Try it: Below are records with pictures. Reproduce exactly the lines from the line with "Task: Click the bookmark star in address bar" to the line with "Given: Open the filter settings sliders icon", inclusive, and leave each picture out.

===== Source material =====

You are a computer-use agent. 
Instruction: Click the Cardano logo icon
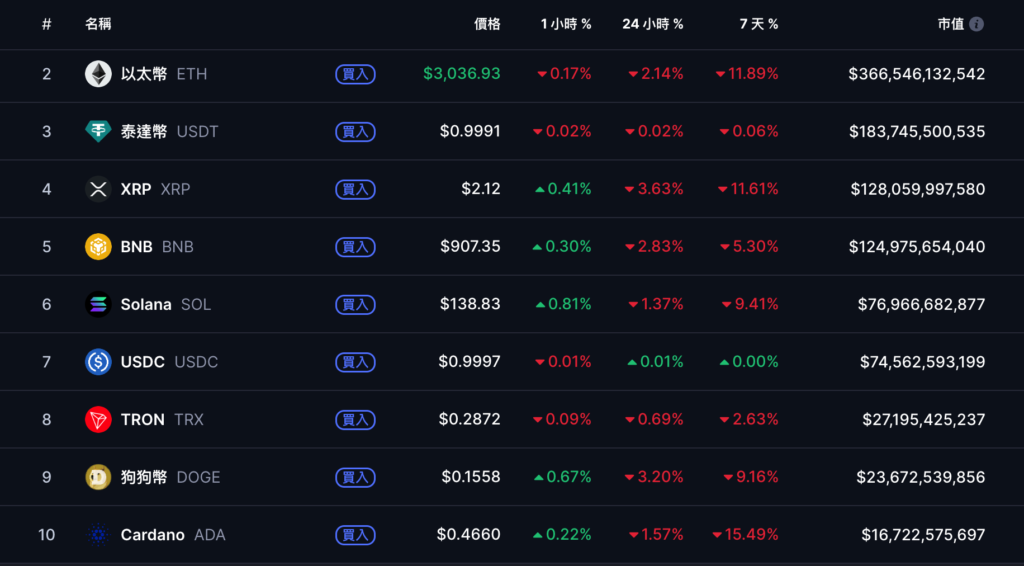98,535
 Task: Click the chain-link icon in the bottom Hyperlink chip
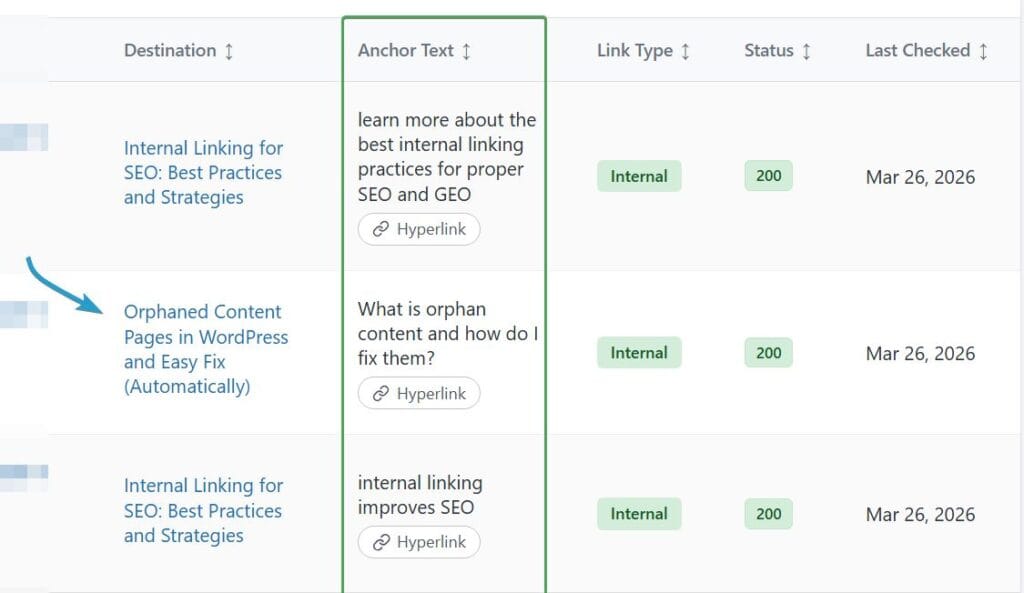point(380,542)
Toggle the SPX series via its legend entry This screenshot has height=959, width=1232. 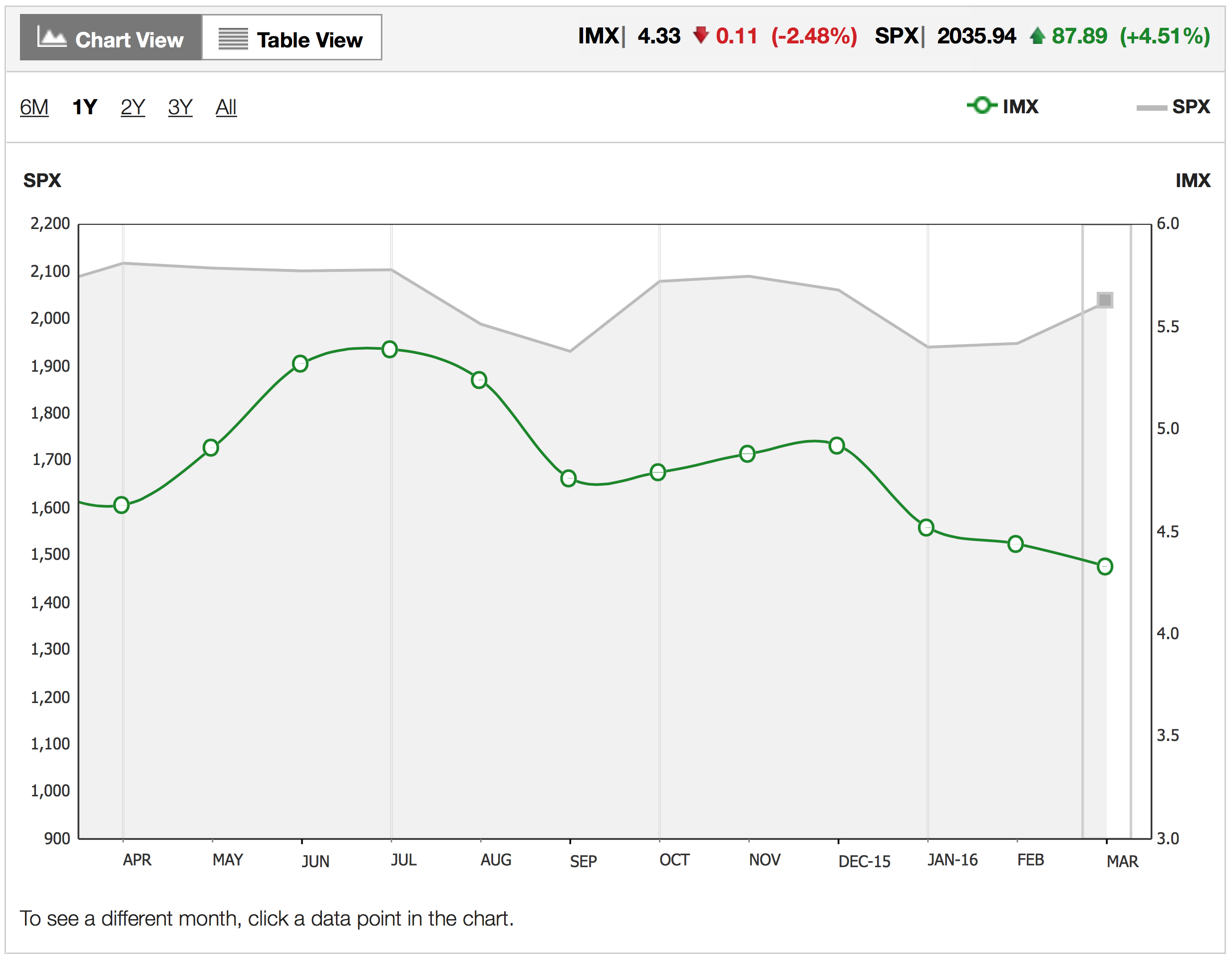[1179, 107]
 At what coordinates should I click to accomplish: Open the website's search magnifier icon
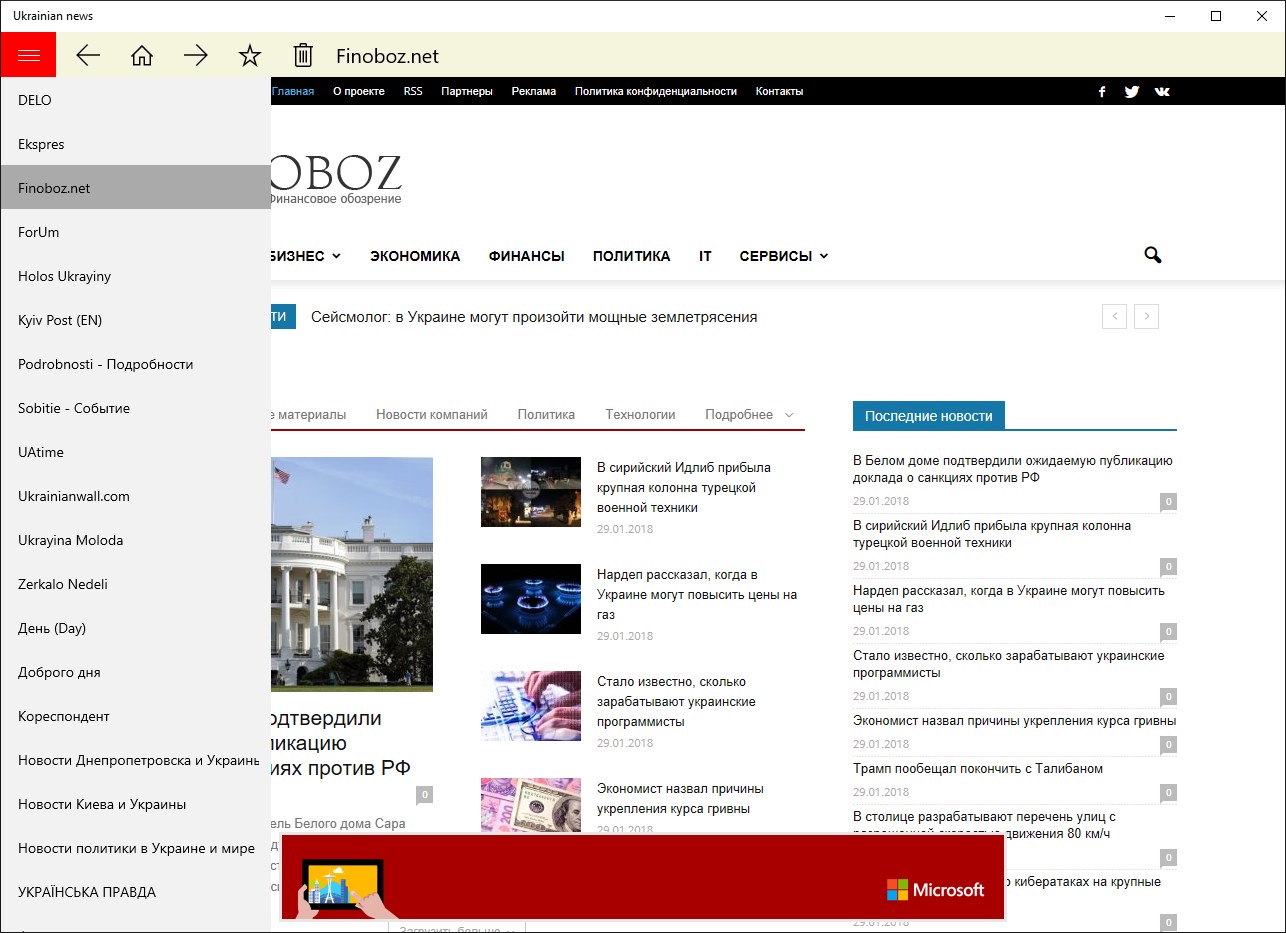[x=1153, y=256]
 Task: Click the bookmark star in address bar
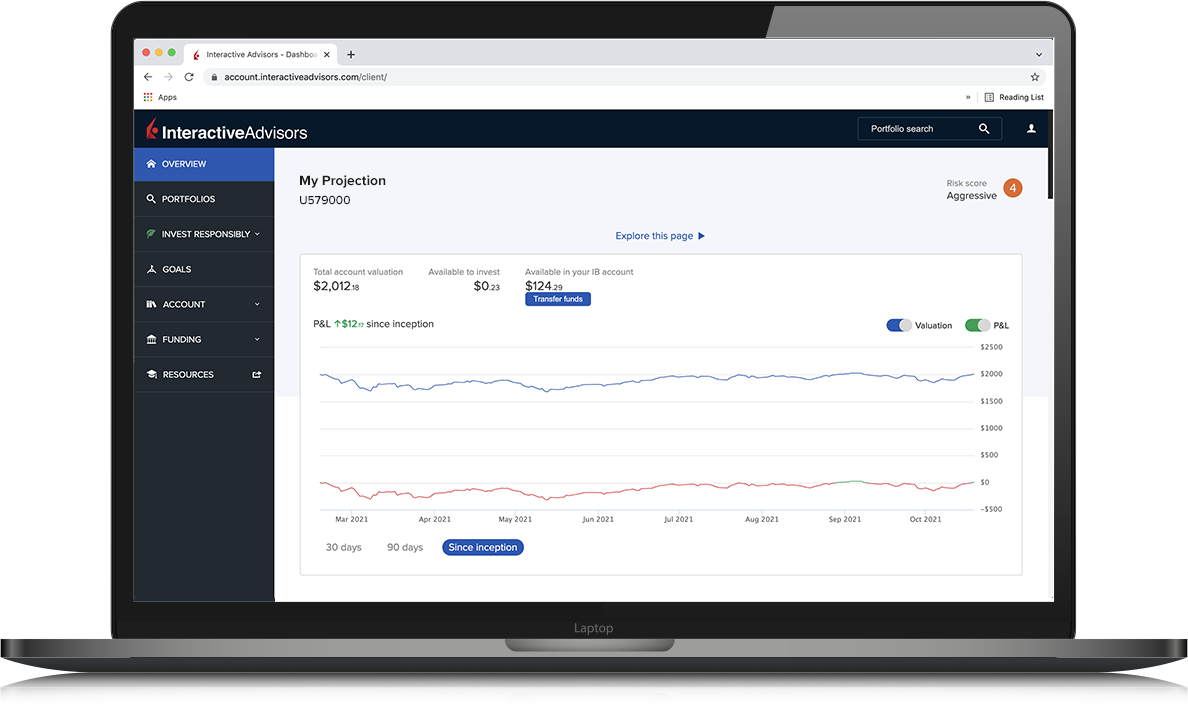pyautogui.click(x=1035, y=77)
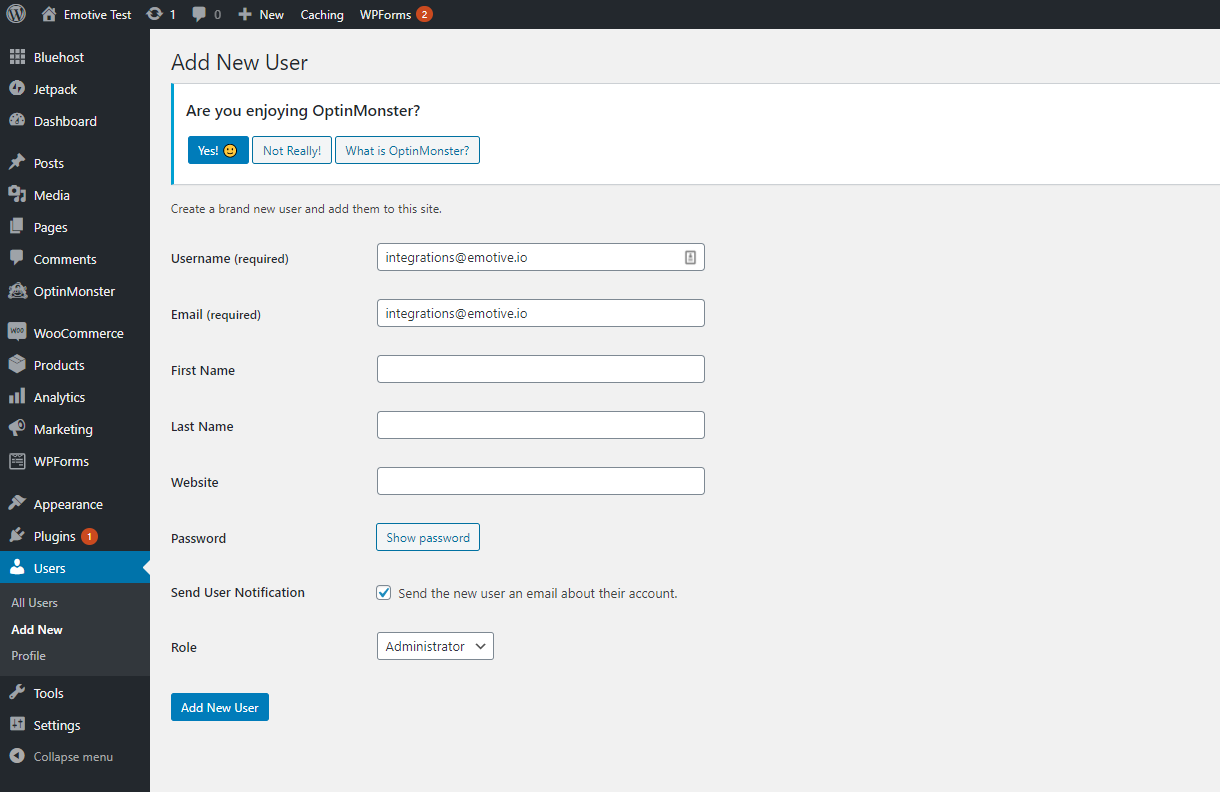
Task: Click the Add New User button
Action: tap(219, 706)
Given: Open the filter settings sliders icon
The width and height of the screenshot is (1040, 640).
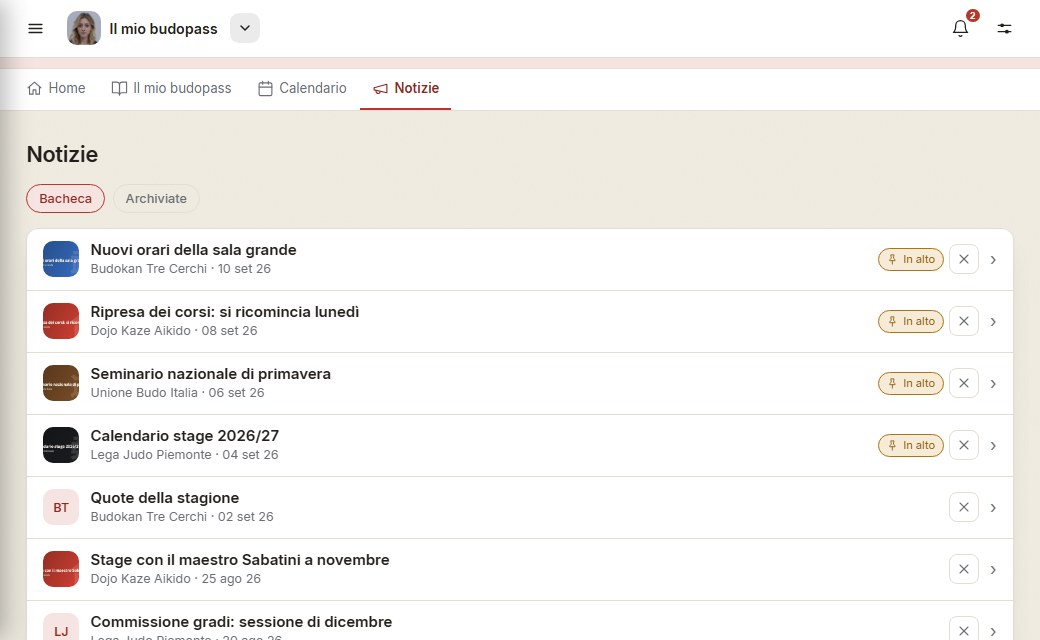Looking at the screenshot, I should (1004, 29).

=====

Exercise output:
 Task: Click the bookmark star in address bar
pyautogui.click(x=1035, y=77)
Task: Click the Add New User button
Action: tap(219, 706)
Given: Open the filter settings sliders icon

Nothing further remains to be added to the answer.